● **Task input**
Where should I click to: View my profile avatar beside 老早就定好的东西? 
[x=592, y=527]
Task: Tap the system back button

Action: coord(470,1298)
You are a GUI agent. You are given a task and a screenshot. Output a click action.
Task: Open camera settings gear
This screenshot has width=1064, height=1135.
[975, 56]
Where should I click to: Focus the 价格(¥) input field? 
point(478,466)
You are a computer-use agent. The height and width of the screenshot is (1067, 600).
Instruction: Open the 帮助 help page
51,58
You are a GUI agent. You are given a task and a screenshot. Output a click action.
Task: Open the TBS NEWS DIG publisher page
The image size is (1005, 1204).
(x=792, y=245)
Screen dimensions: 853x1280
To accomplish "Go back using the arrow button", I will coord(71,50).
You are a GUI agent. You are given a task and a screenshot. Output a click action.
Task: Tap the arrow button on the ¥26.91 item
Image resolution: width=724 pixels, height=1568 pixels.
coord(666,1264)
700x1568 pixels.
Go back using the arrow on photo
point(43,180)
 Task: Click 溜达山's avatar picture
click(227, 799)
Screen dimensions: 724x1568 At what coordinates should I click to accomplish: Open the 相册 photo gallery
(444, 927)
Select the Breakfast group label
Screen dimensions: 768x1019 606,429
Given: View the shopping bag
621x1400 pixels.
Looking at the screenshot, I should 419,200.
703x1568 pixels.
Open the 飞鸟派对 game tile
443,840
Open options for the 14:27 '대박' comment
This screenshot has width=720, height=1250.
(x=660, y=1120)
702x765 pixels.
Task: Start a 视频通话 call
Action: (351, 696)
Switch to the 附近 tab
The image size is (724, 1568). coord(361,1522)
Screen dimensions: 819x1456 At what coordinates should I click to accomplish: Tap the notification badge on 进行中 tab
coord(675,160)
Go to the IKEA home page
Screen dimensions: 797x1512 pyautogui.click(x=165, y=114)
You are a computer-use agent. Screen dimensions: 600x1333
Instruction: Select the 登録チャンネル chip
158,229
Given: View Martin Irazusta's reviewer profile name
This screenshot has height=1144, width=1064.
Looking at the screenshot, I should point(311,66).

● **Task instructions**
Collect every line of the data above that contains the word "should", treating uppercase and lowercase letters as different.

● **Answer to this task**
Where should I click to: View my profile avatar beside 老早就定好的东西? 
Where should I click to: Focus the 价格(¥) input field? 
Screen dimensions: 724x1568 At what coordinates should I click to accomplish: Open the 相册 photo gallery
Looking at the screenshot, I should 419,200.
Screen dimensions: 819x1456 At what coordinates should I click to accomplish: Tap the notification badge on 进行中 tab
Looking at the screenshot, I should point(311,66).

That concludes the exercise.